Before going into the main theme of cellular (note, though i want to generalize here for cellular but i am actually specific to LTE/EPC network while being talking for cellular) and Wi-Fi convergence, let’s go through some of the points from the cisco VNI report for 2015-2020.

 

Global mobile data traffic grew 74 percent in 2015. Global mobile data traffic reached 3.7 exabytes per month at the end of 2015, up from 2.1 exabytes per month at the end of 2014.

 

Mobile offload exceeded cellular traffic for the first time in 2015. Fifty-one percent of total mobile data traffic was offloaded onto the fixed network through Wi-Fi or femtocell in 2015. In total, 3.9 exabytes of mobile data traffic were offloaded onto the fixed network each month.

 

And the forecast …..

 

Mobile data traffic will reach the following milestones within the next 5 years:

 

●   Monthly global mobile data traffic will be 30.6 exabytes by 2020.

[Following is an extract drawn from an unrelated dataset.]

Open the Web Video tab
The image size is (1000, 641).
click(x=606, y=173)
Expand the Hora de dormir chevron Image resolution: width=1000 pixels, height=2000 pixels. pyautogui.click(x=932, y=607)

●   The number of mobile-connected devices per capita will reach 1.5 by 2020.

●   The average global mobile connection speed will surpass 3 Mbps by 2017.

●   The total number of smartphones (including phablets) will be nearly 50 percent of global devices and connections by 2020.

●   Because of increased usage on smartphones, smartphones will cross four-fifths of mobile data traffic by 2020.

●   Monthly mobile tablet traffic will surpass 2.0 exabytes per month by 2020.

●   4G connections will have the highest share (40.5 percent) of total mobile connections by 2020.

●   4G traffic will be more than half of the total mobile traffic by 2016.

●   More traffic was offloaded from cellular networks (on to Wi-Fi) than remained on cellular networks in 2015.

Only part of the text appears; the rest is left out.